23/04/12
Ieri come oggi. Davanti alla Pace di Ambrogio Lorenzetti
Il rapporto con il passato non è mai semplice. A complicarlo sono i miti fascinosi, le nostalgie, le frustrazioni dell’attualità. Oppure, per liquidarla con la civettuola supponenza di Oscar Wilde, il bello del passato è che è passato. Resta il fatto che ricordarsi di ‘essere stati’ è condizione utile per continuare ad ‘essere’. Ne sanno qualcosa coloro che vivono in contesti dove la storia trascorsa non risulta mai ‘remota’ ma, a suo modo, coniugabile al presente.
Chi qui scrive gioca spesso con tale con/fusione di luoghi, tempi, sentimenti. L’ultima volta è accaduto davanti all’allegoria della Pace dipinta da Ambrogio Lorenzetti nel ciclo di affreschi del Buongoverno racchiusi nel Palazzo Pubblico di Siena.
Guardatela. Finalmente una Pace vera, dal volto umano, muliebre. Siede serena ma non distratta, meditabonda ma vigile. Tutto intorno brulica una quotidianità di cose e di persone, di fatica e di spensieratezza. Una operosità che lei apprezza sostenendosi garbatamente la nuca (i pensieri) con una mano, mentre l’altra, con gesto sicuro, erge un ramoscello d’olivo. La Pace ha grembo largo e materno. Un corpo saldo i cui piedi poggiano su residui armamentari di guerra, quindi inibiti all’uso, pena il rischio di vedere tanta pacata femminilità trasformarsi in una madre-coraggio fiera e ringhiosa. Di lei, poi, piace lo sguardo per niente pago, anzi spalancato su una sorta di attesa. Occhi allertati sull’orizzonte, che la dicono qui presente, però anche oltre: a prefigurare un futuro, nuovi scenari. Indossa, peraltro, un abito che non la connota più di tanto nel suo tempo, che ne lascia intuire forme e nudità. Quasi a significare che ‘per essere in pace’ occorra svestirsi dai più diversi orpelli.

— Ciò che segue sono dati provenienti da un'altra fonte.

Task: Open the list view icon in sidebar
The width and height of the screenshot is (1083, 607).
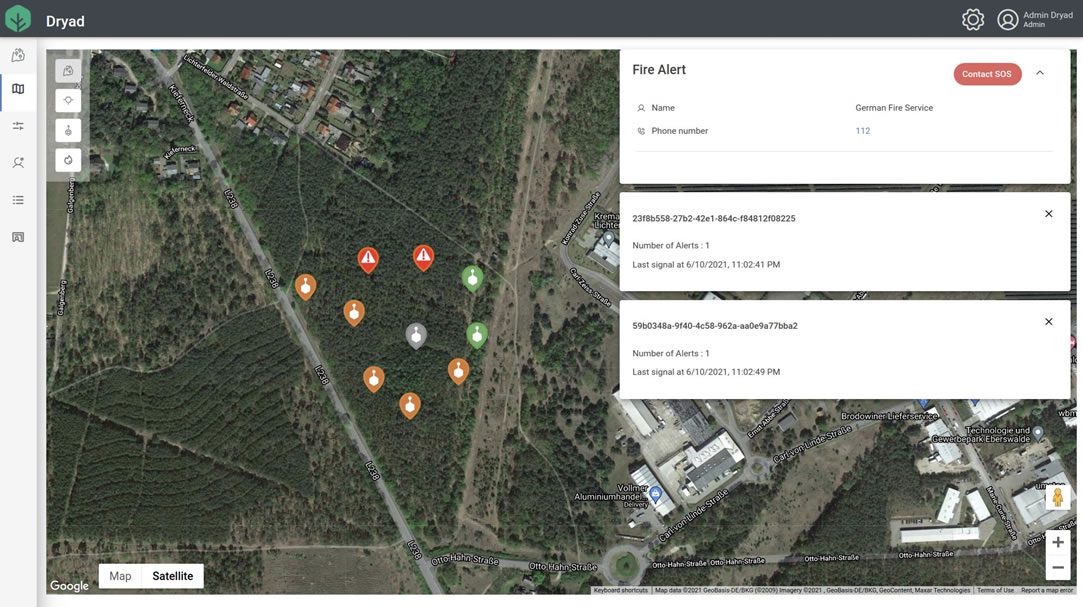Action: pyautogui.click(x=18, y=200)
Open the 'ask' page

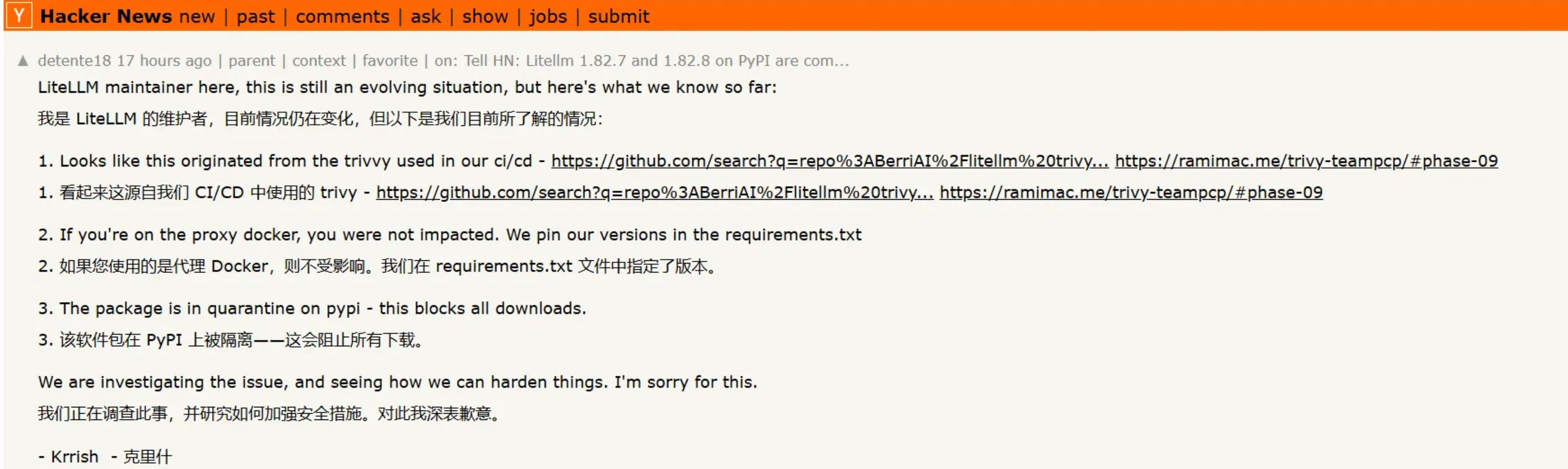pyautogui.click(x=425, y=16)
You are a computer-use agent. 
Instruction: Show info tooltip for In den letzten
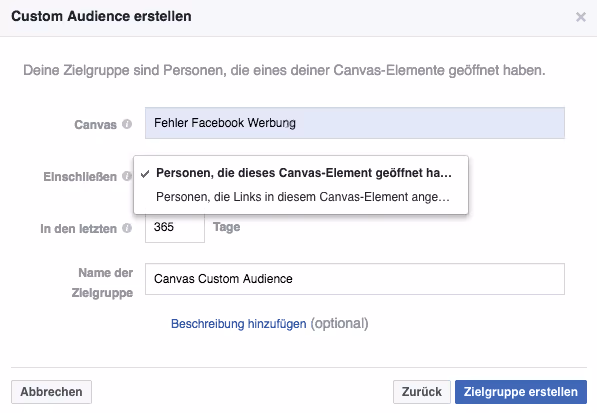127,228
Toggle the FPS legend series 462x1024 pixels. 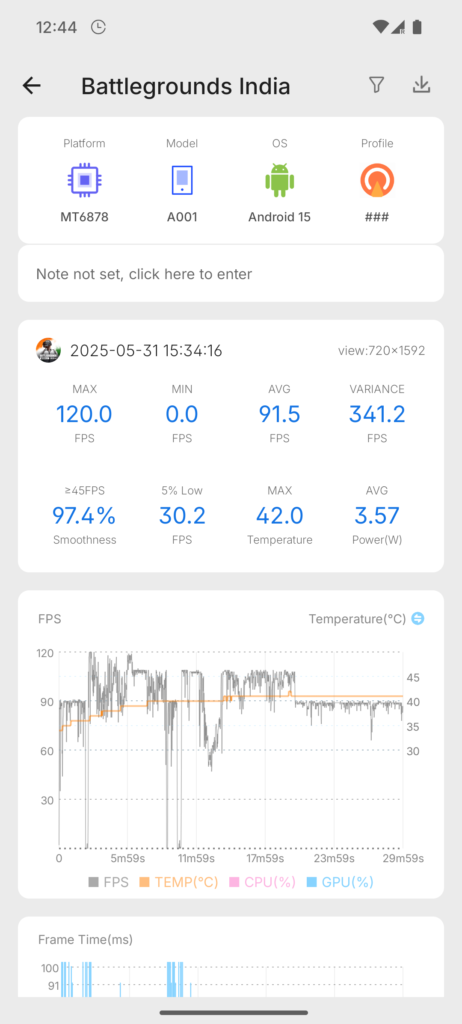pyautogui.click(x=108, y=882)
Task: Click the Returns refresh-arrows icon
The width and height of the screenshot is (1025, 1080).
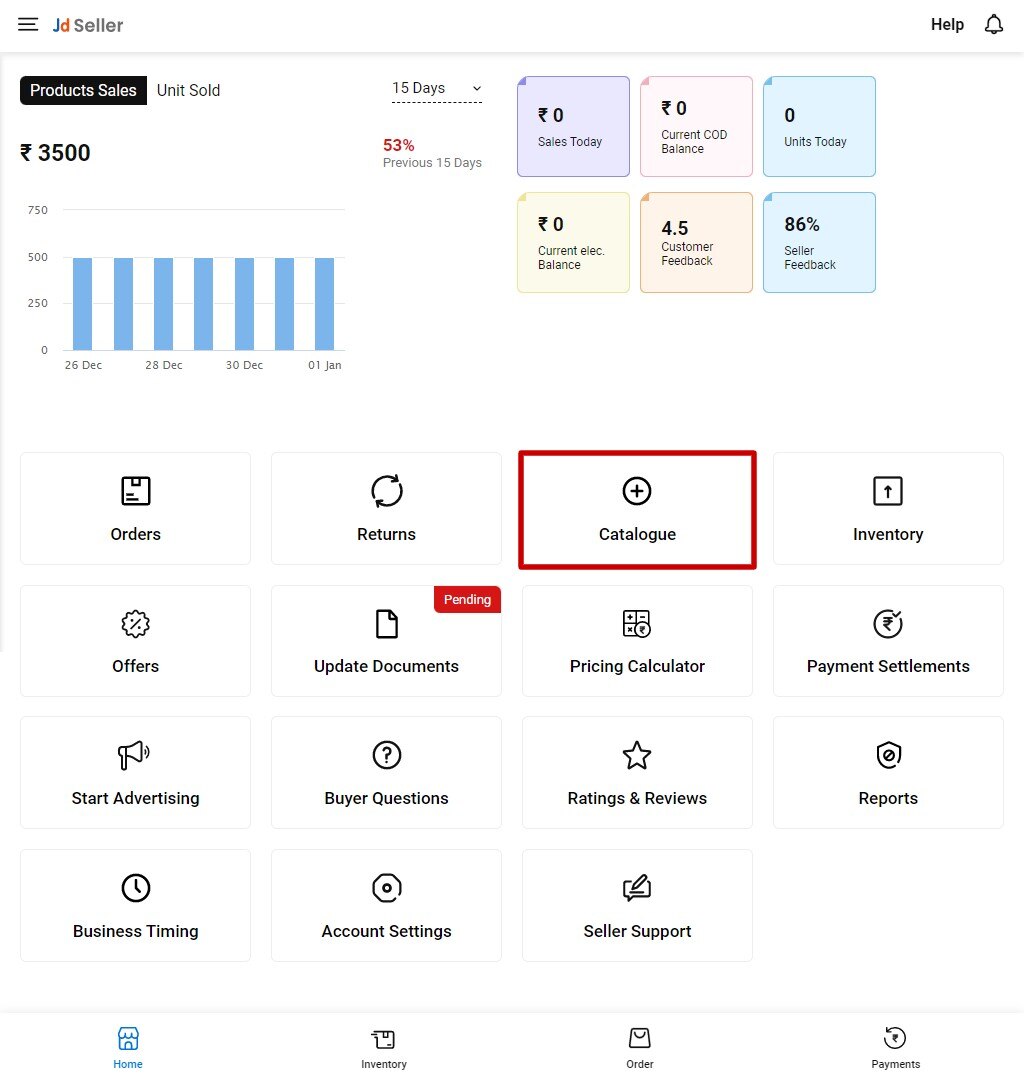Action: click(386, 491)
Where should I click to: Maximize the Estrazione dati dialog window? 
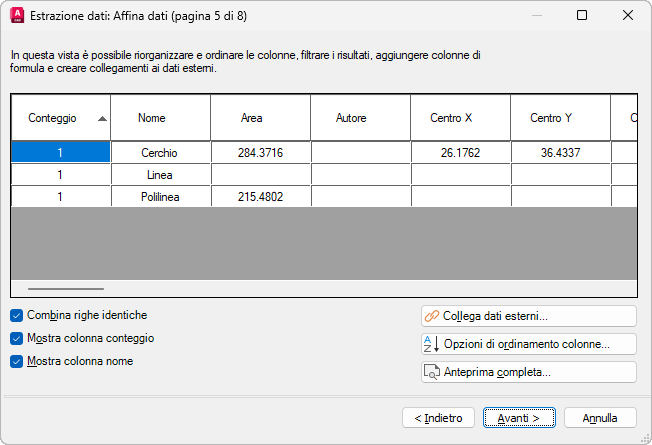(x=582, y=15)
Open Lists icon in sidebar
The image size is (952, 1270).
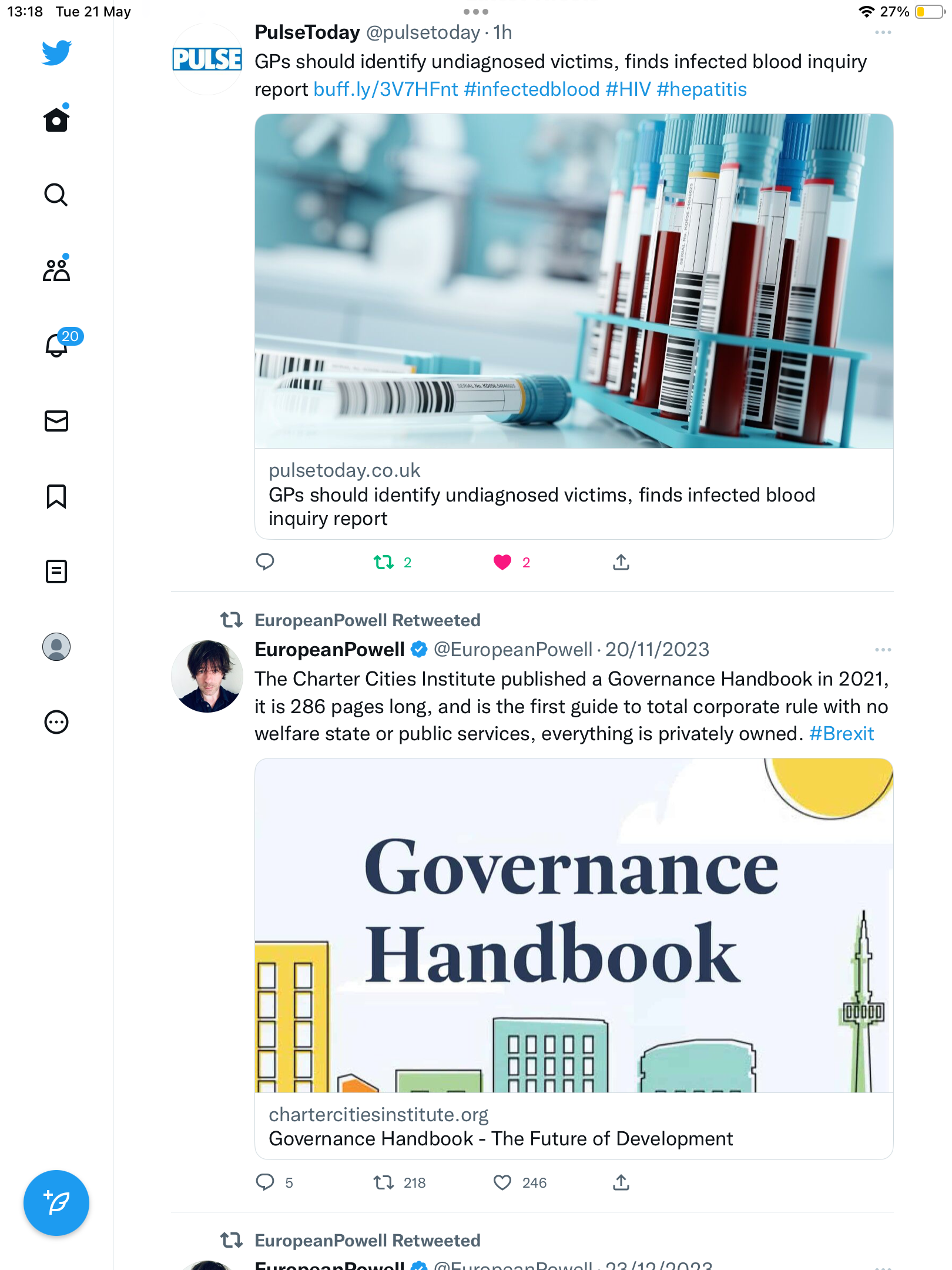pyautogui.click(x=56, y=572)
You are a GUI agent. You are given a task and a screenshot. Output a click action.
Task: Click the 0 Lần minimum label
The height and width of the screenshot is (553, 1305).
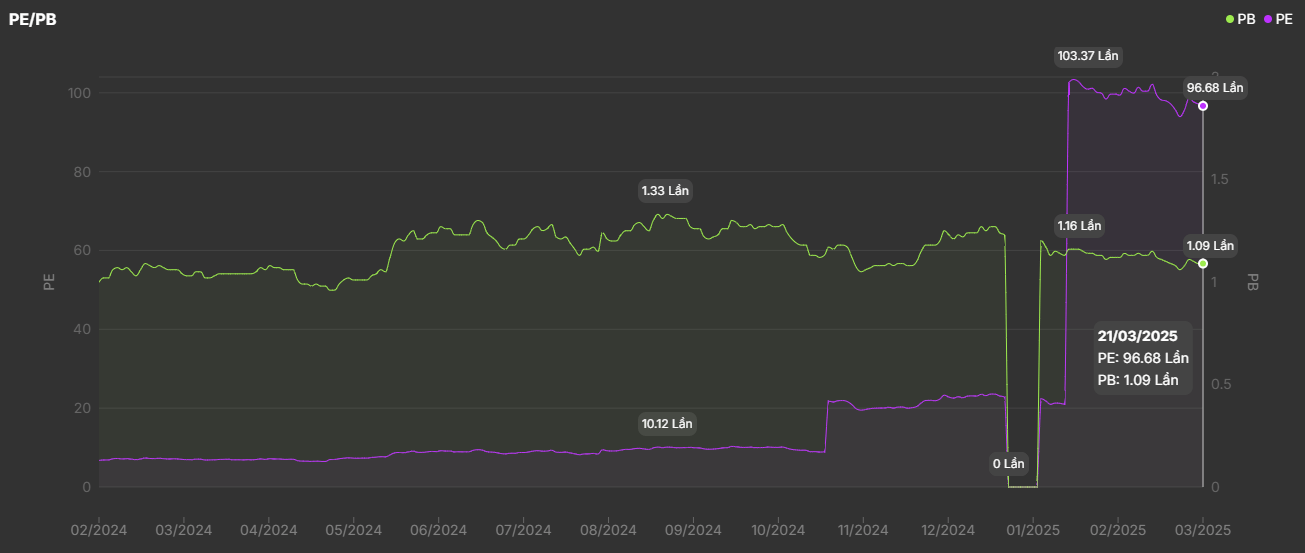point(1009,464)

Certo è che quella donna lascia intendere un carattere difficile. Non può che essere amata nel confronto, poiché l’incontro con lei passa necessariamente dal conflitto (che è altra cosa dell’inimicizia). In nome di un amore ancorché tradito, ella chiede sempre di poter ricominciare. Fateci caso. I suoi occhi non sono ripiegati su se stessa e sulle proprie malinconie. Cercano altro-da-sé, rifuggendo dai palliativi delle facili consolazioni, e a tutto vantaggio di sguardi che accendino nuove visioni del mondo. Vuole dunque ‘vedersi’ nel riflesso inatteso di amori rinnovati e condivisi.
Ecco, a quali pensieri può portare una figura che ad ogni nostro oggi attraversa quasi 700 anni di storia. Così che dentro le secolari stanze, un tempo della repubblica senese, irrompe il presente. Qualcuno srotola la mappa delle possibilità umane finora inespresse. Già l’iridescenza dell’alba illumina un tempo che procede verso ciò che è ancora latente, possibile. In quel riflesso lei, la Pace
, semisdraiata e insonne, vestita solo della sua trasparenza, diventa pazzamente desiderabile. Ieri come oggi.
C’è dunque la suggestione di un passato che sa iscriversi perfettamente nel presente. Poiché – Adorno e Horkheimer docent – la questione non è di conservare il passato, ma di realizzarne le speranze.